Release

New Proof for Black Hole Spin

The nearby radio galaxy M87, located 55 million light-years from the Earth and harboring a black hole 6.5 billion times more massive than the Sun, has recently been discovered to exhibit an oscillating jet. This investigation found the jet swinging up and down with an amplitude of about 10 degrees. Through the extensive analysis of data observed from 2000 to 2022 by various international networks of radio telescopes, the research team unveils a recurring 11-year cycle in the precessing motion of the jet base, as predicted by Einstein’s general relativity. This work successfully linked the dynamics of the jet with the central supermassive black hole, offering the evidence for the existence of M87’s black hole spin. The work is published in the current issue of Nature.

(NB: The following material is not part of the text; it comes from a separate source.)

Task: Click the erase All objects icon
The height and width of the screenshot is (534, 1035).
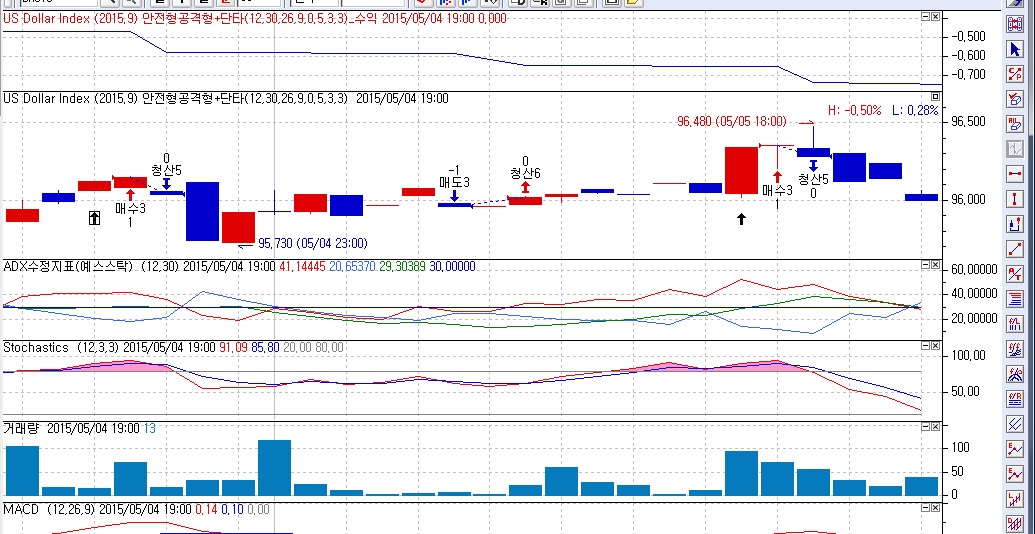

Triple Baby Stars Reach Out Three Arms to Feed with Materials

An international research team led by Jeong-Eun Lee, a professor at Seoul National University, used the Atacama Large Millimeter/submillimeter Array (ALMA) to observe the triple protostar system IRAS 04239+2436, to investigate the detailed structure of the gas around the protostars. As a result, they detected radio waves emitted by sulfur monoxide (SO) molecules that indicate the presence of shockwaves and discovered that their distribution forms three large spiral arms. By comparing the velocity of the gas obtained from the observations with numerical simulations led by Tomoaki Matsumoto, a professor at Hosei University, they found that the three spiral arms also play a role of “streamers” feeding materials to the three protostars. Although the origin of the streamers has been unclear, the combination of observations and simulations reveals, for the first time, how the streamers form in the dynamical process of multiple star formation.
This research was presented in a paper "Triple spiral arms of a triple protostar system imaged in molecular lines" by Jeong-Eun Lee et al. in the Astrophysical Journal on August 4, 2023. (August 4, 2023 Press Release)

Out of this World Control on Ice Age Cycles

A research team, composed of climatologists and an astronomer, have used an improved computer model to reproduce the cycle of ice ages (glacial periods) 1.6 to 1.2 million years ago. The results show that the glacial cycle was driven primarily by astronomical forces in quite a different way than it works in the modern age. These results will help us to better understand the past, present, and future of ice sheets and the Earth’s climate. (May 15, 2023 press release)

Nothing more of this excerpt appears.